How Chick-fil-A Learned about Trade-Offs

Mayor Menino

You’ve probably seen Boston Mayor Tom Menino’s letter to Chick-fil-A floating around the web today, declining the chain a location in Boston’s commercial landscape:

dsf

“There is no place for discrimination on Boston’s Freedom Trail and no place for your company alongside it.”

There’s also a lot of squawking about free speech on behalf of Chick-fil-A President Dan Cathy, who made the homophobic comments that kicked off the shit storm. Those people, the free-speechers, are right. He can voice his opinions and beliefs, and some might even say, as a business leader and community leader, he should.

But, and this harkens back to Daniel Tosh’ internet beating last week, being free to speak your mind is not the same as being free from criticism once you do so. Would I support Chick-fil-A protesters throwing rocks through the storefront window or threatening Cathy? No, of course not. Do I think they should have their licenses revoked due to his personal beliefs? Of course not. That said, say something bigoted, and people may choose to take their business elsewhere.
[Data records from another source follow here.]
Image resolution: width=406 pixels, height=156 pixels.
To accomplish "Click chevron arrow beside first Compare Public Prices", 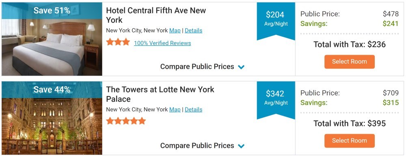I will pos(241,67).
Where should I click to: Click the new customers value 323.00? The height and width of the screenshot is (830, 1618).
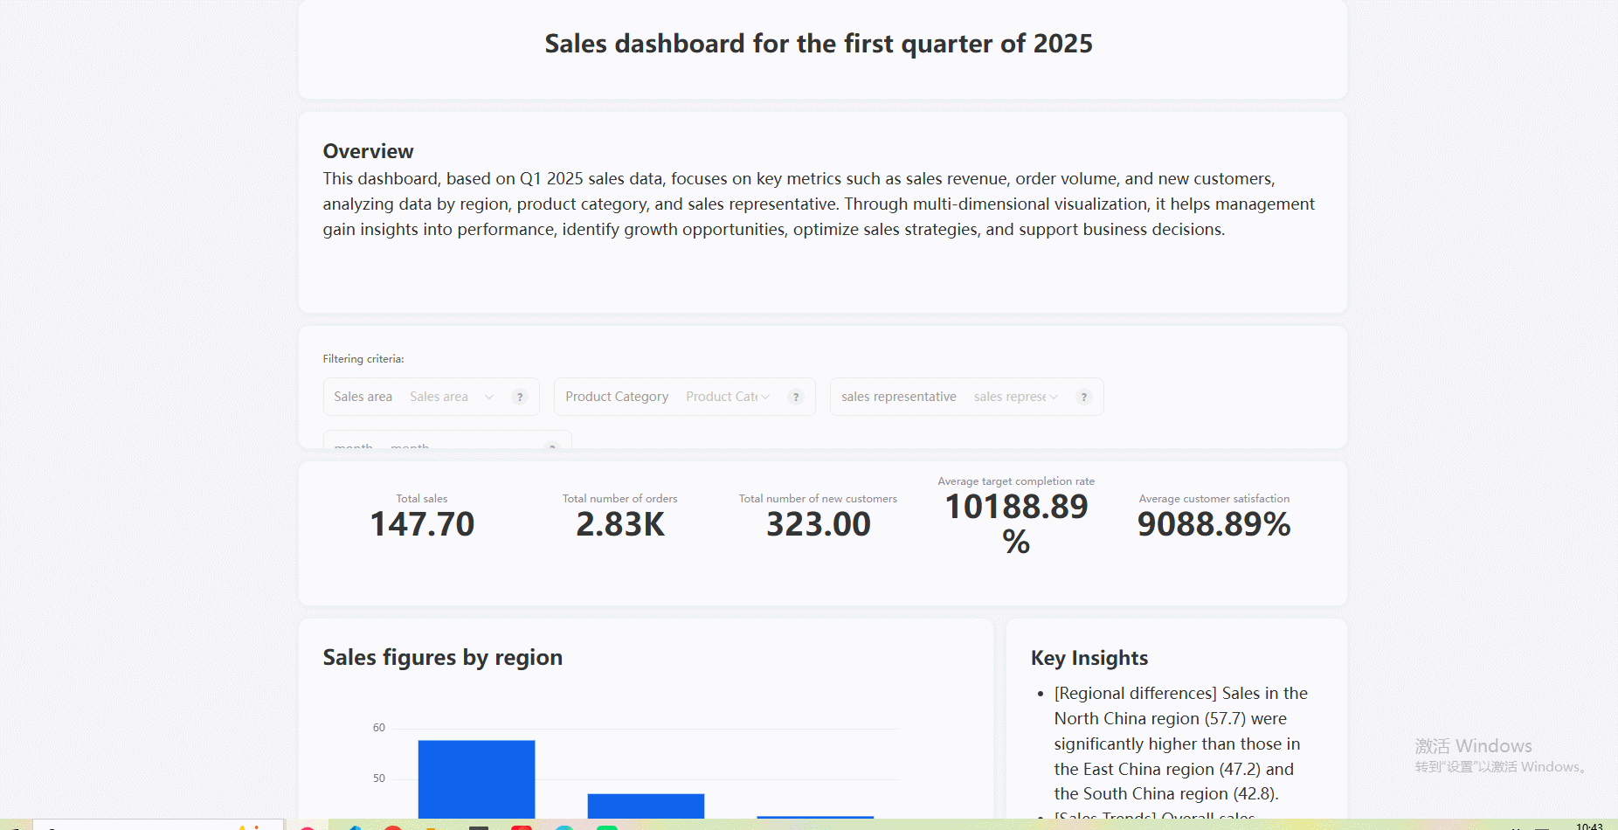818,524
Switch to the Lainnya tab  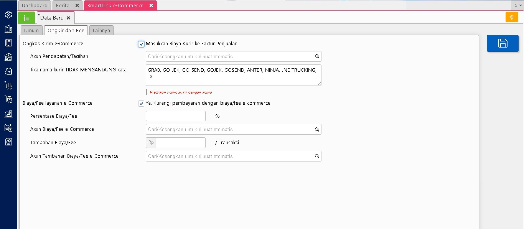tap(101, 31)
There are trade-offs to be made, here, right? Between supporting our values with our dollars and living a pragmatic, practical, convenient life. I struggle with clothes shopping for this reason, but we all have to make these decisions every day. How much and at what cost are you willing to compromise?

There’s a gender studies concept called the “patriarchal bargain” in which women (and men) play into gender stereotypes for the sake of their own personal advantage, undermining the overall cause of equality. If Kim Kardashian makes millions playing a hot ditz on television, who cares if she detracts from society’s perception of women and their value? We all make patriarchal bargains any time we choose to adhere to gender stereotypes to make life easier (shaving my armpits, wearing mascara, letting a man pay for my drink), it’s just of question a degrees.

The Chick-fil-A question asks us about our willingness to make a similar bargain, an “I’m-a-real-world-consumer bargain”. If I buy a sandwich at Subway instead of Chick-fil-A today, does it matter? What percentage of my purchase would be supporting, even in the vaguest sense, anti-gay advocacy? 3 cents? 8 cents? How much do I care to not drop 3 cents in an bigotry bucket?

On the other hand, the more successful Chick-fil-A becomes, the bigger platform we give Dan Cathy from which to voice his homophobic beliefs.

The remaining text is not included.